---- MATERIAL FOR THIS TASK

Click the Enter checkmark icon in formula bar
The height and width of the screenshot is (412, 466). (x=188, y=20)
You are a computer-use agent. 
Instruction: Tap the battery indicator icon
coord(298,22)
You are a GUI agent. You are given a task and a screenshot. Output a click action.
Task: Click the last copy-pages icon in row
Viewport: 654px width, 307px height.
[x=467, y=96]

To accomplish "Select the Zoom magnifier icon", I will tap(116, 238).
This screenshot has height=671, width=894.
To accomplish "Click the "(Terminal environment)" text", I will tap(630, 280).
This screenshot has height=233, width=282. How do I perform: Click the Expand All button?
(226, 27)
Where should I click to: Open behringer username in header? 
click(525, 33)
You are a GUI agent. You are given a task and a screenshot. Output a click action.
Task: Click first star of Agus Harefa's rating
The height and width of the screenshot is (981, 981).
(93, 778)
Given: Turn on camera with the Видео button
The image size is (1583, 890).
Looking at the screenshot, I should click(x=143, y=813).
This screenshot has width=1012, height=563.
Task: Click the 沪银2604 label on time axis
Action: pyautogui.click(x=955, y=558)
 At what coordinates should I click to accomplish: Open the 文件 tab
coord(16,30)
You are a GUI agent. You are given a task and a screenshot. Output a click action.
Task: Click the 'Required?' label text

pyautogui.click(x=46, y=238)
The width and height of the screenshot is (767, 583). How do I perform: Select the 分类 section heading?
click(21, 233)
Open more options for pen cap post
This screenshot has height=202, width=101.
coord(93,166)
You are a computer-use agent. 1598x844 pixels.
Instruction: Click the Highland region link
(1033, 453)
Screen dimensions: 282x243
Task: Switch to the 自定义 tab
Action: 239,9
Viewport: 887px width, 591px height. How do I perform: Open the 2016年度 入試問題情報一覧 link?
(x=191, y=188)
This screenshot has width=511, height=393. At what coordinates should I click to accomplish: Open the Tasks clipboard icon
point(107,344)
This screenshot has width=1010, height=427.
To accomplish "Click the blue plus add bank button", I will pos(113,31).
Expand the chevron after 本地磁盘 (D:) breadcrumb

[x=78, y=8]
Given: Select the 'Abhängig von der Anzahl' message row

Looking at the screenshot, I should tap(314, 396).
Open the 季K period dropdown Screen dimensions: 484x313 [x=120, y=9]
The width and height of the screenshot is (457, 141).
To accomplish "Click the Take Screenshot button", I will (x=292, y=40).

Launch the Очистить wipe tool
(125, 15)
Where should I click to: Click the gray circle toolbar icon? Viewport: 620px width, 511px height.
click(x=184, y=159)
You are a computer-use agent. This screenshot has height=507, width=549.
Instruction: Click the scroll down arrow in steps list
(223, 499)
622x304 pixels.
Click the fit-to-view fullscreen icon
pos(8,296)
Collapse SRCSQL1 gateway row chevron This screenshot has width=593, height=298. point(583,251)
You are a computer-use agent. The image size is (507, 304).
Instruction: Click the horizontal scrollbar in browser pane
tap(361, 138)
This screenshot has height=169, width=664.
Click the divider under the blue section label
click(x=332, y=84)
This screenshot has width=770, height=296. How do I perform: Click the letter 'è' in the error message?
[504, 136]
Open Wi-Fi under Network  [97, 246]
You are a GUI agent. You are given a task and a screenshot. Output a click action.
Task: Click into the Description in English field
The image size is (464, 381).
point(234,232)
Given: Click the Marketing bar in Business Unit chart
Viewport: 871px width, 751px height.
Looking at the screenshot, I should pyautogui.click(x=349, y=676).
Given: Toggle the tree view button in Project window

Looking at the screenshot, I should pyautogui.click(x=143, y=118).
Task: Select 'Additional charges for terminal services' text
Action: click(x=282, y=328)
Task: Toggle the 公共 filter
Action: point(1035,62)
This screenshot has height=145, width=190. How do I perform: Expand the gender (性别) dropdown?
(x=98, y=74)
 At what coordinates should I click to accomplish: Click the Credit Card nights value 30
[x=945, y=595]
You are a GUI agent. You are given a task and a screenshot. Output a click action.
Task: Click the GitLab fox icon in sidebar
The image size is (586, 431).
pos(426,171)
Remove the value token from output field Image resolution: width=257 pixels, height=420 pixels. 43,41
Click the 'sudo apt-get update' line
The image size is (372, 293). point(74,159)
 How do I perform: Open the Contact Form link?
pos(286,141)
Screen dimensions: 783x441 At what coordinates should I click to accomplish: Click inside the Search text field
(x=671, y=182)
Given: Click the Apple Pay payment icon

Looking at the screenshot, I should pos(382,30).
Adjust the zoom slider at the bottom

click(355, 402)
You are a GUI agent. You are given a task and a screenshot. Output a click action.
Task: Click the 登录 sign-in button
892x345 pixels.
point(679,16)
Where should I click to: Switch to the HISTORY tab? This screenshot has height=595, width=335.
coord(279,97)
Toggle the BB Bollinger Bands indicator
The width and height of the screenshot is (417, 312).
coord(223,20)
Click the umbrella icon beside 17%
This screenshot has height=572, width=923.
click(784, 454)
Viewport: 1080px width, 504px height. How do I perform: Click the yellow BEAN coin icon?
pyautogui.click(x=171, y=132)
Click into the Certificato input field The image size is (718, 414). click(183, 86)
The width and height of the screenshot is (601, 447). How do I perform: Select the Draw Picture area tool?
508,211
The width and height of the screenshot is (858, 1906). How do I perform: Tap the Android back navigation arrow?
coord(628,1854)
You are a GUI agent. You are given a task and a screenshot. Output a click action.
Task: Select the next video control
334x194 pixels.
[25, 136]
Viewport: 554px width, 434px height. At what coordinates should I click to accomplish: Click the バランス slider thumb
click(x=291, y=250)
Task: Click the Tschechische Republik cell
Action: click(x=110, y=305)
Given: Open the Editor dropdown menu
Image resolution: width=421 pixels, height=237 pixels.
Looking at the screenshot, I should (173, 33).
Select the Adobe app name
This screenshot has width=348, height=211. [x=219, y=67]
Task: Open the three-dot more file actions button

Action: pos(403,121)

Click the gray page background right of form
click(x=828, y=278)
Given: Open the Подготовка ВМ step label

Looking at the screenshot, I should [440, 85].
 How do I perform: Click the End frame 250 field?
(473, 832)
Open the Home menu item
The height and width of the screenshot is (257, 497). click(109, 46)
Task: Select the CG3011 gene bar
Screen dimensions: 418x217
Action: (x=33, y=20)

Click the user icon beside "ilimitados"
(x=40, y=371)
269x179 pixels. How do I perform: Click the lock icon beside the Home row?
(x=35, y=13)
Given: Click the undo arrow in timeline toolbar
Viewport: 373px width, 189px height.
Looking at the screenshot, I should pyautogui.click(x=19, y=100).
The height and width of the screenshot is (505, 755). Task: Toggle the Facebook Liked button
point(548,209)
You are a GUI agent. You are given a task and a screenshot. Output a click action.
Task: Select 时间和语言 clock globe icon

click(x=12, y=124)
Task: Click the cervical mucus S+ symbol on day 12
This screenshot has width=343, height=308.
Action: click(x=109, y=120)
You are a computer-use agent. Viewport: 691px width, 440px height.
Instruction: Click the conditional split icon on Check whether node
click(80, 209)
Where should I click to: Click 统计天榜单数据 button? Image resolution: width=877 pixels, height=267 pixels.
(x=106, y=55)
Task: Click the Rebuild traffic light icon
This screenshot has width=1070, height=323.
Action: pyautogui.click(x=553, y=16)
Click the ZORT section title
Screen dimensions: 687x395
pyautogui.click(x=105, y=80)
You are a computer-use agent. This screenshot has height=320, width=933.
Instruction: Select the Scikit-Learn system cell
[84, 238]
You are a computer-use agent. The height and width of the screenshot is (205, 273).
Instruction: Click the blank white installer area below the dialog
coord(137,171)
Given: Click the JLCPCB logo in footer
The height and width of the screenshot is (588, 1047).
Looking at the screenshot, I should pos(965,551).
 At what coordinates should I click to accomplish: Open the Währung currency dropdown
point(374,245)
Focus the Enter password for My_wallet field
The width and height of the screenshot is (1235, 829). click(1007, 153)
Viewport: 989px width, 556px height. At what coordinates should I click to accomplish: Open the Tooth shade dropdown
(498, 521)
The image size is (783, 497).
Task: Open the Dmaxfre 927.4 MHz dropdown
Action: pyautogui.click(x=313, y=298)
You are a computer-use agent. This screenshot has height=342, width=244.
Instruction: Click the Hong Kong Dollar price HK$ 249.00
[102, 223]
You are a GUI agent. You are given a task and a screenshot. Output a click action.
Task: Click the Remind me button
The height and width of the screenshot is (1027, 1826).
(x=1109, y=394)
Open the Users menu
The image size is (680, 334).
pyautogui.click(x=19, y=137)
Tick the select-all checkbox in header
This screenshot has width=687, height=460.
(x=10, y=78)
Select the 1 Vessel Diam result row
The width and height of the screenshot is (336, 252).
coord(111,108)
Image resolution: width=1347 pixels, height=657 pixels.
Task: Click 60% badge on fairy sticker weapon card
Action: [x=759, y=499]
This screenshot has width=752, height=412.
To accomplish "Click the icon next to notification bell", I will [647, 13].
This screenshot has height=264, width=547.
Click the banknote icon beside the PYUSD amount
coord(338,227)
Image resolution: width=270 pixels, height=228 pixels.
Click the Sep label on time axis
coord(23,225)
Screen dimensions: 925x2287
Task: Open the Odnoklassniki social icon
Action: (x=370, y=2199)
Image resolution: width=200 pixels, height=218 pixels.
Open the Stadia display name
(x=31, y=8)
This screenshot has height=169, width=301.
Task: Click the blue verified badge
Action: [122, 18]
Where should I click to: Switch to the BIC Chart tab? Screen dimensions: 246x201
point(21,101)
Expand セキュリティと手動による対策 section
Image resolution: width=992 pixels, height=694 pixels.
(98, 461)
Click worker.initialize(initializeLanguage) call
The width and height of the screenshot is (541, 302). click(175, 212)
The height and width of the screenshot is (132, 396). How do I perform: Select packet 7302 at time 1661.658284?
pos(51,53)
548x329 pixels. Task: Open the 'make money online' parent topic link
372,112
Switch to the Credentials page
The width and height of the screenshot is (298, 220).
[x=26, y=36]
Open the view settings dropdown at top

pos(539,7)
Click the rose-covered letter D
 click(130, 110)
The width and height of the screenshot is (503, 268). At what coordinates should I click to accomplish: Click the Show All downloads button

--------

WORK REQUEST :: The lines from the one with "Image resolution: width=992" through the end of the data above are to be set down exactly, with both boundary lines included and no other lines.

EXPECTED ANSWER ::
Image resolution: width=992 pixels, height=694 pixels.
(98, 461)
Click worker.initialize(initializeLanguage) call
The width and height of the screenshot is (541, 302). click(175, 212)
The height and width of the screenshot is (132, 396). How do I perform: Select packet 7302 at time 1661.658284?
pos(51,53)
548x329 pixels. Task: Open the 'make money online' parent topic link
372,112
Switch to the Credentials page
The width and height of the screenshot is (298, 220).
[x=26, y=36]
Open the view settings dropdown at top

pos(539,7)
Click the rose-covered letter D
 click(130, 110)
The width and height of the screenshot is (503, 268). At what coordinates should I click to accomplish: Click the Show All downloads button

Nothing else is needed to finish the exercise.